Open pangolingo opened 4 years ago
@ronaldtse This module is unusable due to security restrictions without support for OAI.
I did recently notice https://news.ycombinator.com/item?id=22350387
"This is supported with the website endpoint, but not with the REST endpoint that CloudFront uses when connecting it through the OAI." indicating to me that switching to OAI would be painful for anyone using redirects.
Would my routing rules still work if you made the switch? https://github.com/kaihendry/dabase.com/blob/master/terraform/s3.tf#L43
@relnetops What "security restrictions" are you referring to exactly?
Would my routing rules still work if you made the switch?
To the best of my knowledge, OAI is only an IAM rule forcing the end user to access the S3 bucket through Cloudfront. I wouldn't expect redirects to be affected. But it's Amazon, so who knows 🤷♂
If this repo implemented OAI, it could be an optional toggle - choose either OAI or the secret header.
@kaihendry s3 buckets and their objects cannot be public. It's a major exfiltration vector.
@pangolingo happy :smile: to be the guinea pig and test your OAI changes
@relnetops I agree they probably shouldn't be public by default. Though sometimes people like to publicly share things.. like a Website. ;)
Thank you @pangolingo @relnetops @kaihendry for the suggestion and comments!
We'd be more than happy to accept contributions on OAI, given the routing_rules
can still be applied (I'm happy to test).
Do agree with @kaihendry on the public website comment :wink:
I just checked documentation, and noticed this:
If you use an Amazon S3 bucket configured as a website endpoint, you must set it up with CloudFront as a custom origin and you can't use the origin access identity feature described in this topic.

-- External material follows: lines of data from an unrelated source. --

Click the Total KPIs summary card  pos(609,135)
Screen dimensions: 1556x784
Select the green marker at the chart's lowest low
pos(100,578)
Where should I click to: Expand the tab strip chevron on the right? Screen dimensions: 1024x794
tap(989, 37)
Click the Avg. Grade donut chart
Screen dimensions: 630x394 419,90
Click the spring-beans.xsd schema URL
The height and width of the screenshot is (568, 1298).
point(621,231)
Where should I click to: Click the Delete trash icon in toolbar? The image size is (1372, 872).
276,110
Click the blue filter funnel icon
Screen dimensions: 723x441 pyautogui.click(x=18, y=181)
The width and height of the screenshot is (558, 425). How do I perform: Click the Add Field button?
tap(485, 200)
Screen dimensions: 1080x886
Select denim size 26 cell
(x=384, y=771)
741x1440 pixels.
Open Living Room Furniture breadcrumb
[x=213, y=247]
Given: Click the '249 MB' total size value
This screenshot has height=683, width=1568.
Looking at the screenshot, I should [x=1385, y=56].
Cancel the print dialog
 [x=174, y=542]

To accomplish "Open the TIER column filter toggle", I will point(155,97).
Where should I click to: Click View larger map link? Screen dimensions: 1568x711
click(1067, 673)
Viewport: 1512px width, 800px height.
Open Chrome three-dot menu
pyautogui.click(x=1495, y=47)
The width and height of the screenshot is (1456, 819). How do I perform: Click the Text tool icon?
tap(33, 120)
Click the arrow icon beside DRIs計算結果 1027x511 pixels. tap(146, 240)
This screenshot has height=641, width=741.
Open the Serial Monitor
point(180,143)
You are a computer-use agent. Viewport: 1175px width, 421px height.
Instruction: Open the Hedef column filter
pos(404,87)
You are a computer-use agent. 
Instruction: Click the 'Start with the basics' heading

However, you can restrict access to content on a custom origin by setting up custom headers and configuring your origin to require them. For more information, see Restricting Access to Files on Custom Origins.
Maybe this was why we didn't implement it back then. Does this still apply?
With OAI, I believe you give up indexes, like index.html / error.html. This strikes as crazy. Especially when AWS propose getting them back with a Lambda@Edge in an incredibly convoluted manner: https://aws.amazon.com/blogs/compute/implementing-default-directory-indexes-in-amazon-s3-backed-amazon-cloudfront-origins-using-lambdaedge/
Thanks @kaihendry for doing the research! I think it is reasonably straightforward to implement but this means every S3 bucket will be accompanied by a lambda function. Maybe that's acceptable for a watertight configuration.
The complication is if you need to attach an additional lambda authentication function like this, that authentication lambda function also needs to handle indexes. Which is actually not that bad.
This also means that we no longer need S3 acting as a website because the HTTP portion is entirely handled by Lambda.
@phuonghuynh what do you think?
We could restrict access to the S3 bucket by using an origin access identity instead of a secret header. If there's any interest, I could try to get this working.